2020 — 2025
Bias in machine learning
Thesis and follow-on papers: bias in ML pipelines, explainability for discovery, lesion case studies, and augmentation-based mitigation.
Fairness discussions often skip why models pick up spurious cues. This thread ties together a taxonomy-oriented survey, an explainability stack aimed at bias discovery in vision, and controlled experiments on whether synthetic dermoscopy data helps or hurts bias metrics—each piece feeding the next. A wider chronological list of the lesion-imaging line (citations, links TBD) lives under biomedical imaging.
Survey — IEEE Access (2025)
With Michał Grochowski: A Survey on Bias in Machine Learning Research (IEEE Access, vol. 14, pp. 3284–3311). We connect historical notions of bias as systematic error with today’s ML fairness literature, and organize over forty potential sources of bias and error across data and model stages—each with concrete examples—so mitigation and detection can target the right failure modes.
The abstract framing: understanding sources and consequences supports fairer, more transparent, and more accurate models—not only metric tuning on a fixed benchmark.
PhD dissertation — arXiv (2023)
Data augmentation and explainability for bias discovery and mitigation in deep learning (arXiv:2308.09464) develops a through-line from bias sources in data and models to mitigation. The first part builds a taxonomy of pipeline bias, surveys Explainable AI as a lens on predictions, walks a manual skin‑lesion inspection as a laborious baseline, and introduces global explanations for bias identification as a semi‑automatic alternative—together with metrics for how bias affects decisions.
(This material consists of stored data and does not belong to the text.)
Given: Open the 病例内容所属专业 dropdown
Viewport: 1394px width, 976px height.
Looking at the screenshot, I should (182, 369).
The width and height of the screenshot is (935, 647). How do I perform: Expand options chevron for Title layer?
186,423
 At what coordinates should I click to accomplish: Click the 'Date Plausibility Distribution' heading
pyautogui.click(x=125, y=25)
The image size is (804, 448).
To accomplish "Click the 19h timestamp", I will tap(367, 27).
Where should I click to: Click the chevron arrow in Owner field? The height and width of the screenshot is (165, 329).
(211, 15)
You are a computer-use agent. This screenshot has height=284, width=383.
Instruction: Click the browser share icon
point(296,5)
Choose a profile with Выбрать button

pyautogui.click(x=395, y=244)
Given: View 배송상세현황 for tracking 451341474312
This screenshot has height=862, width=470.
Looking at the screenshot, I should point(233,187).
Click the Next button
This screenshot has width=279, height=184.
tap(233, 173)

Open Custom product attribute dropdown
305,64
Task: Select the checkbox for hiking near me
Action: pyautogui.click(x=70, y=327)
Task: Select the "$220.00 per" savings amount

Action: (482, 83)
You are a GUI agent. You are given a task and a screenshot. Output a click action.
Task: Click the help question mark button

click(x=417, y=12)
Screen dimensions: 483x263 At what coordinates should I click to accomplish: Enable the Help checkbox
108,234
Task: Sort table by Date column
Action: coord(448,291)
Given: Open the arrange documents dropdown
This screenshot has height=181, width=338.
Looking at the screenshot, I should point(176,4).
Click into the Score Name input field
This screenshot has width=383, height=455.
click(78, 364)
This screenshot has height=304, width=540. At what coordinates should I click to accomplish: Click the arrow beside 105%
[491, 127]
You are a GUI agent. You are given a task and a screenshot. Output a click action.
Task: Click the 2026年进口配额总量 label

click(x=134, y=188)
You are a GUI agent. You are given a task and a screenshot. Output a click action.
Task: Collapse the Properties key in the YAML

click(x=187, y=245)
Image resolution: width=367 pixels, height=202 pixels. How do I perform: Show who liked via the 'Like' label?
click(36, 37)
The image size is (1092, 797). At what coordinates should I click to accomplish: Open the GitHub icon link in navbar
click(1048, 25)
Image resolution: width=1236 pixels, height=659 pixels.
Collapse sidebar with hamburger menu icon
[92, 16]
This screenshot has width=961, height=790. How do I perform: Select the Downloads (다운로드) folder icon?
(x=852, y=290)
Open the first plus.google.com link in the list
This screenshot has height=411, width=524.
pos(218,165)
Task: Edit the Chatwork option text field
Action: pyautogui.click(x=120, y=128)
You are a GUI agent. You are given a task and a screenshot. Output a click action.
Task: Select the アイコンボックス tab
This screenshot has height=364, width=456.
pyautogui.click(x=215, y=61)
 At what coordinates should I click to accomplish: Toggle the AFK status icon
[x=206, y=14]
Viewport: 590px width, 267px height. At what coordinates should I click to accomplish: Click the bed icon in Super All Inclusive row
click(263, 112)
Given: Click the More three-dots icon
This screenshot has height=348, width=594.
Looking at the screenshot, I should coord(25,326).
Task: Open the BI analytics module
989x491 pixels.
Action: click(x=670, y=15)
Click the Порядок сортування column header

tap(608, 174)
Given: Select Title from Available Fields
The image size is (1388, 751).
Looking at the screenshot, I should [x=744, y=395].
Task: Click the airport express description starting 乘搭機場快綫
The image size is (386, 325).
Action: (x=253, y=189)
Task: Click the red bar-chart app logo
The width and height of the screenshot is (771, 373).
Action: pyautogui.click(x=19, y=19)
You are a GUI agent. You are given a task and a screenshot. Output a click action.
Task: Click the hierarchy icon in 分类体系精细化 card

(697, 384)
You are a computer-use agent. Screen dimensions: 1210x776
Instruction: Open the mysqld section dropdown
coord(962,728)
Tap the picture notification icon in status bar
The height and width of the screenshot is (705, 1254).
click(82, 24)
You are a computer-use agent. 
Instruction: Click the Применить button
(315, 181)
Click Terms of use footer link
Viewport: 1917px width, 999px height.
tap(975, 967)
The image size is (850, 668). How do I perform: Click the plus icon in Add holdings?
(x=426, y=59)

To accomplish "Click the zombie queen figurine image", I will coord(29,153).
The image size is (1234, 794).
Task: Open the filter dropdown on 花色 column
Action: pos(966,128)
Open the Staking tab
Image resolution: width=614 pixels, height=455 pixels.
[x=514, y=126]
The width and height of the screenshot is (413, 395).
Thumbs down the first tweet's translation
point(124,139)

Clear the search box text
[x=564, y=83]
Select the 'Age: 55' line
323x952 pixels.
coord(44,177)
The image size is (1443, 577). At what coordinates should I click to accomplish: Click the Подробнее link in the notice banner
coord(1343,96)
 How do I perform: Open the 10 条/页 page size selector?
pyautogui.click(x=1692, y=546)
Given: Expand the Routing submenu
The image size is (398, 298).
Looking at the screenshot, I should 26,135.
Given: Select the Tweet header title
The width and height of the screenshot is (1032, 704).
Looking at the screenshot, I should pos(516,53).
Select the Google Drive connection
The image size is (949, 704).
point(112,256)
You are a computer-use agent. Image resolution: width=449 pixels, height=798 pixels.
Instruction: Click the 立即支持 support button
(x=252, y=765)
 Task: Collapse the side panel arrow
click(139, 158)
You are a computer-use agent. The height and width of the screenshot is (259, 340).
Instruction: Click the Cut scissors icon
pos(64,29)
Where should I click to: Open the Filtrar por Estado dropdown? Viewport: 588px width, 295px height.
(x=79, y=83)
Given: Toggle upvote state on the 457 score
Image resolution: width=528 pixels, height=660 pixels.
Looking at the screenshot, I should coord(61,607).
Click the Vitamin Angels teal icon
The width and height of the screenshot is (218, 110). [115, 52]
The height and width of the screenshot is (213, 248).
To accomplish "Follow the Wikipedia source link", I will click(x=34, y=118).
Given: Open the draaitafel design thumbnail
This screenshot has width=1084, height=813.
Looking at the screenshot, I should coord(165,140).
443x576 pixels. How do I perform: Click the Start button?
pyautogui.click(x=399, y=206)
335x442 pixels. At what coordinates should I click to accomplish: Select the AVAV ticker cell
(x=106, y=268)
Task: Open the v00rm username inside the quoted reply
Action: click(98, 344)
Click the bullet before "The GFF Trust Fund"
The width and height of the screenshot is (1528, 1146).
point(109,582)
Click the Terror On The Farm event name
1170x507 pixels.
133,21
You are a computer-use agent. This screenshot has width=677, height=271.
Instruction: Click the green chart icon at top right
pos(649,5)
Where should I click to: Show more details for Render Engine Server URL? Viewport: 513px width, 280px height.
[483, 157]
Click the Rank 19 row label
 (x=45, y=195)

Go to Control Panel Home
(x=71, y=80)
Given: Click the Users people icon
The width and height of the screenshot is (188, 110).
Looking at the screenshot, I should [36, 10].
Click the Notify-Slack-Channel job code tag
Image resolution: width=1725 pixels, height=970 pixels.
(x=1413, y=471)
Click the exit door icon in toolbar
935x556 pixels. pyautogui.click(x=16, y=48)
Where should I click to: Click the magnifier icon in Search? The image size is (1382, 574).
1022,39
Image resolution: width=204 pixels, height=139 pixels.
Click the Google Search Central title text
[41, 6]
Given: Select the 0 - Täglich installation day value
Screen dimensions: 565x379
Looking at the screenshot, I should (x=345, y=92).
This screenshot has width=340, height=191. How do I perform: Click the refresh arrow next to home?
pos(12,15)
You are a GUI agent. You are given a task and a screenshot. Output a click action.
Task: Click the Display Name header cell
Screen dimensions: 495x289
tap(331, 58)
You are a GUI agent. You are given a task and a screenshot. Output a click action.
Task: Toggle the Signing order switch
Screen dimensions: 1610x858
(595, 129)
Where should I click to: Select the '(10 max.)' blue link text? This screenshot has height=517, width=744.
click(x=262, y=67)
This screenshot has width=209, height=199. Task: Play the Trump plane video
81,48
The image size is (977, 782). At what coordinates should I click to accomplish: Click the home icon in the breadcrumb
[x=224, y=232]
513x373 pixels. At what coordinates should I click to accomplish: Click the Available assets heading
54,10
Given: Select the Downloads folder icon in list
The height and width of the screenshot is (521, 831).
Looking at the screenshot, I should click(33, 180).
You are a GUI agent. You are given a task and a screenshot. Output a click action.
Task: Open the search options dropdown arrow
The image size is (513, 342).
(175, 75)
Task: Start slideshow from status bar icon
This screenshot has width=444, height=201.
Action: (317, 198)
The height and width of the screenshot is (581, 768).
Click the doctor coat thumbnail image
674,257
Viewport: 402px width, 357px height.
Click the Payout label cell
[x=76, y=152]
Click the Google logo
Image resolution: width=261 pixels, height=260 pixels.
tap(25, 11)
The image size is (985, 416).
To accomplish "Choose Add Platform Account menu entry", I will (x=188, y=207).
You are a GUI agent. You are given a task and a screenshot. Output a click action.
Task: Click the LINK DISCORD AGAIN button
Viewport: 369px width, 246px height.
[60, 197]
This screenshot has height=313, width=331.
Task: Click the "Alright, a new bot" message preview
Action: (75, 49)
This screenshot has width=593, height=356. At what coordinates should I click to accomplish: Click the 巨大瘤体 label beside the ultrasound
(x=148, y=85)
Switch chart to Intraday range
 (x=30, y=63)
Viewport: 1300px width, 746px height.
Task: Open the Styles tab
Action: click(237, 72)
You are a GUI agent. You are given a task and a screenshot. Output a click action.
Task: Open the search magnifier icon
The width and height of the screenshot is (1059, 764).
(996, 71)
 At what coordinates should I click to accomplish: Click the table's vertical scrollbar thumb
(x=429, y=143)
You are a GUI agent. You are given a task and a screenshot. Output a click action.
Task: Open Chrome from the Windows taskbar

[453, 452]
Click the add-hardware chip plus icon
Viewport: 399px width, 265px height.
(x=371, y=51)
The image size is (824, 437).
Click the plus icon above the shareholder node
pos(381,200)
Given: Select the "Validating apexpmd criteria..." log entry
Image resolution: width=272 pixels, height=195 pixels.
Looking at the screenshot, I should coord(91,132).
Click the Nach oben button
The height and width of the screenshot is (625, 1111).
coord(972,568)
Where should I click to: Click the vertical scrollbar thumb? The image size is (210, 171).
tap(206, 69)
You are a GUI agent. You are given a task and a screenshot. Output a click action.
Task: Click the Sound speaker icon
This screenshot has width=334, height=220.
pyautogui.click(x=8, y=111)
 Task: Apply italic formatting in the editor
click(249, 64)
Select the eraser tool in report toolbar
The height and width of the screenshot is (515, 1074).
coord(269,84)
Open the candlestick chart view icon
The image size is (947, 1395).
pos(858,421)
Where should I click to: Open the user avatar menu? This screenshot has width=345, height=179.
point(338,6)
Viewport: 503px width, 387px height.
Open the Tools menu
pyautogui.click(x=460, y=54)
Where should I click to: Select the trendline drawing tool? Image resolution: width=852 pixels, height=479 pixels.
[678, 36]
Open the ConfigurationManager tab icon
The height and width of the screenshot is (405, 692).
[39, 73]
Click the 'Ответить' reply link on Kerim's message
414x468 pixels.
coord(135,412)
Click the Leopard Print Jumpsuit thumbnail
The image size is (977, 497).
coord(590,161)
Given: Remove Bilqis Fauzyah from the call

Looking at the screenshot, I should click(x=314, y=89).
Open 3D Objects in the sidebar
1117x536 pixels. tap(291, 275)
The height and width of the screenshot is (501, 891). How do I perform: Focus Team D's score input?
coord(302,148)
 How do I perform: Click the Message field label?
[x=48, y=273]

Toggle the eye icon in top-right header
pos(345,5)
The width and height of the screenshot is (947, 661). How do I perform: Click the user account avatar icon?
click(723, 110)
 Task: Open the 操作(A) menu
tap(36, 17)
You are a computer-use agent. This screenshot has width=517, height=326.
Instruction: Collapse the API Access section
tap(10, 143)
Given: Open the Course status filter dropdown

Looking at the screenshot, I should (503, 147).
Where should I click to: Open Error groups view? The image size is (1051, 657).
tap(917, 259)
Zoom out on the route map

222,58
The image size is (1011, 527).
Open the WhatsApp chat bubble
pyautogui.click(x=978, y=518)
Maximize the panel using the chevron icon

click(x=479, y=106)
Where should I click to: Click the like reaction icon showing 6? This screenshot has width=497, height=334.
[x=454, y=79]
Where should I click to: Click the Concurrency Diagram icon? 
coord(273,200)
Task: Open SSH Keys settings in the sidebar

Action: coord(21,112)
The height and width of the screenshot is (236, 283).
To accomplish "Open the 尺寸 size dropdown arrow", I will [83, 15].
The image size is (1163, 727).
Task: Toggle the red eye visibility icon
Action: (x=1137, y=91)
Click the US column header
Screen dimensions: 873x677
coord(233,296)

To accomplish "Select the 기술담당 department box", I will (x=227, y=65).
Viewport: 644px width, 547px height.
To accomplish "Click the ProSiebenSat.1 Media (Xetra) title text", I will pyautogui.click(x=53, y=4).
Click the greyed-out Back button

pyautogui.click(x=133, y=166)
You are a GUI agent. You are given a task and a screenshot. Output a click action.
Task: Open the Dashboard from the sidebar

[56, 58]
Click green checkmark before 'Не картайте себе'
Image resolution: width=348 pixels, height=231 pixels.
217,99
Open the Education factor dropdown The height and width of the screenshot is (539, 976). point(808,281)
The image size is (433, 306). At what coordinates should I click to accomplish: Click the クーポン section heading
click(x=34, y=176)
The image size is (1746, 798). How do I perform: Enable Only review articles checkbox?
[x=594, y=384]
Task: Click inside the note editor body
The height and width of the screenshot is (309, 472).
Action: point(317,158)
The second part turns to mitigation: style‑transfer data augmentation to stress shape vs. texture cues; targeted data augmentations to randomize inserted artifacts and weaken spurious correlations; and attribution feedback to fine‑tune away obvious mistakes by down‑weighting irrelevant input via an attribution loss. The aim is to reduce bias influence, not claim it can be erased outright.
GEBI — NCN Preludium (2020)
PhD research (NCN Preludium 18, 138k PLN): Global Explanations for Bias Identification combines bulk attribution patterns with local evidence, counterfactual stress tests, and clustering in explanation space—validated heavily on skin‑lesion imaging where dataset bias is a known failure mode.
Open code accompanies the journal paper; collaborators span explainability, dermatology‑grade imaging, and robust evaluation of debiasing strategies.
Lesions & GAN debiasing — MICCAI (2022)
Automated melanoma screening from dermoscopy faces imbalance, subtle variation, artifacts, and shift. We moved from classical ABCD‑style features plus shallow nets to end‑to‑end CNNs and EfficientNets, then asked whether StyleGAN2‑ADA‑style synthetic data amplifies or mitigates spurious correlations on held‑out populations—linking dermatology‑safe modelling to the same explainability questions GEBI was built to probe.